Хусаинова глубоко вздохнула, молча отошла к окну. Наконец повернулась к Шатохину.
— Прямо он об этом не говорил. И не все ли равно сейчас…
— Последний вопрос, Диана Хамитовна: он в разговоре не упоминал о каких-либо знакомых археологах?
— Нет. Об археологах не говорил. — Учительница вскинула голову. — Почему вы все это спрашиваете? — Глаза Хусаиновой были полны слез, в них стояла мольба.
В телеателье Кунцеву удалось узнать, что двадцать второго сентября примерно за полчаса до перерыва на обед Симакину звонил какой-то мужчина. Звал к телефону Симакина заведующий ателье Бородулин.
Симакину, как и другим, время от времени позванивали на работу друзья, знакомые — Рогожин, к примеру, часто звонил. Но три или четыре дня спустя, то есть когда Симакина уже не было в живых, тот же голос опять его спрашивал. У Бородулина память на голоса отменная.
— Опять просто попросил позвать к телефону? — уточнил Пушных, прерывая доклад Кунцева.
— Да, — кивнул старший лейтенант. — Заведующий ответил незнакомцу, что Симакин умер. Последовал вопрос: «Как умер?» Бородулин ответил: «Обыкновенно». На том разговор и закончился. В момент звонка Бородулин разбирался с клиентом, у которого на другой день после ремонта воспламенился цветной телевизор. Понятно, в какой тональности шел разговор. Сгоряча и по телефону поэтому так ответил. Бородулин сразу не обратил внимания, а теперь припоминает: звонок был необычный, вроде как по междугородному набирали номер.
Телефонистки междугородной телефонной станции не соединяли никого с номером ателье, Кунцев справлялся. Очень вероятно, что разговор состоялся по линии автоматической связи.

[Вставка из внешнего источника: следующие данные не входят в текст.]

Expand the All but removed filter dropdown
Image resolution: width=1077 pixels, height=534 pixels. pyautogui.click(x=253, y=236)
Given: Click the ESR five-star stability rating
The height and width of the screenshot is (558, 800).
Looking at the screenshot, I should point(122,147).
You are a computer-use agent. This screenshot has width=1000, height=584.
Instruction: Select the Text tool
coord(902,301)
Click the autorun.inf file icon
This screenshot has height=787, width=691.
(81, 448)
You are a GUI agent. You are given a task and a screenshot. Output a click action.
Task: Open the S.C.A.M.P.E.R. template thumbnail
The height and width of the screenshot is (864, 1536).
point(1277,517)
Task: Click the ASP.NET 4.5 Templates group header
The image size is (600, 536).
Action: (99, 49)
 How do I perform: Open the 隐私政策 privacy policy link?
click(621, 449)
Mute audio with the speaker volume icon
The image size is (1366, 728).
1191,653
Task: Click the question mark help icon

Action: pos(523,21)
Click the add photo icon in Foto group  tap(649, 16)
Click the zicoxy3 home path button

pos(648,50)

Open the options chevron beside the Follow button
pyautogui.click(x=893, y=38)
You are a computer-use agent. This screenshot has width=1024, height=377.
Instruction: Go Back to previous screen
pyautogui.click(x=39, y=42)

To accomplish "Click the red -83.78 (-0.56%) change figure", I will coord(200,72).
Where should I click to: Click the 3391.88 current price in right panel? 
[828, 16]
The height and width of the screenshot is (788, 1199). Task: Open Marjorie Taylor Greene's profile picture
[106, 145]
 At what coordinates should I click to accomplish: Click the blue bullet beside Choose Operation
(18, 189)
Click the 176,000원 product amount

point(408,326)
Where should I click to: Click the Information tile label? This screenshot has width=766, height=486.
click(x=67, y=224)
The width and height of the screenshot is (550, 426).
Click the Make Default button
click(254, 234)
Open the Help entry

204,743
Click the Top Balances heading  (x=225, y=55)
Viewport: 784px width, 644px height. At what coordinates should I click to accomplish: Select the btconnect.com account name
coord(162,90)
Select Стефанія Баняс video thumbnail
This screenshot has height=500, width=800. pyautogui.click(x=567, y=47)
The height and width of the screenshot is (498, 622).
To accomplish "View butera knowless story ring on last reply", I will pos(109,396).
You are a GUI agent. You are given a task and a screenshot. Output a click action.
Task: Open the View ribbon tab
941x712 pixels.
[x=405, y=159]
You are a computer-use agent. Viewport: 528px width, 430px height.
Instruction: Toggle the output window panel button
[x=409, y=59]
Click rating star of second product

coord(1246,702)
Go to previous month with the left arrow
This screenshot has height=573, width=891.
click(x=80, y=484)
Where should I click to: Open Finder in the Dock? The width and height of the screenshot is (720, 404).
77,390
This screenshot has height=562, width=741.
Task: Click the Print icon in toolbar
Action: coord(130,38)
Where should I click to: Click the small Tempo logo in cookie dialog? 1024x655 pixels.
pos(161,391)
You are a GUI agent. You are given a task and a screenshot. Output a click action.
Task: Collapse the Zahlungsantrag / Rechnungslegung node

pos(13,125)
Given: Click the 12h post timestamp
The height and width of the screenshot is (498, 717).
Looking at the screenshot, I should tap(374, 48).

— Ладно, добро, — полковник удовлетворенно кивнул. — Послушаем капитана. Что нового с библиотекой Фукса? Удалось что-нибудь выяснить?
— Больше о владельце.
Тщательно Шатохин пересказал разговор с Волохонским.
— Значит, теперь еще забрезжили и сокровища древних курганов, — сказал полковник. — И что ты обо всем этом думаешь?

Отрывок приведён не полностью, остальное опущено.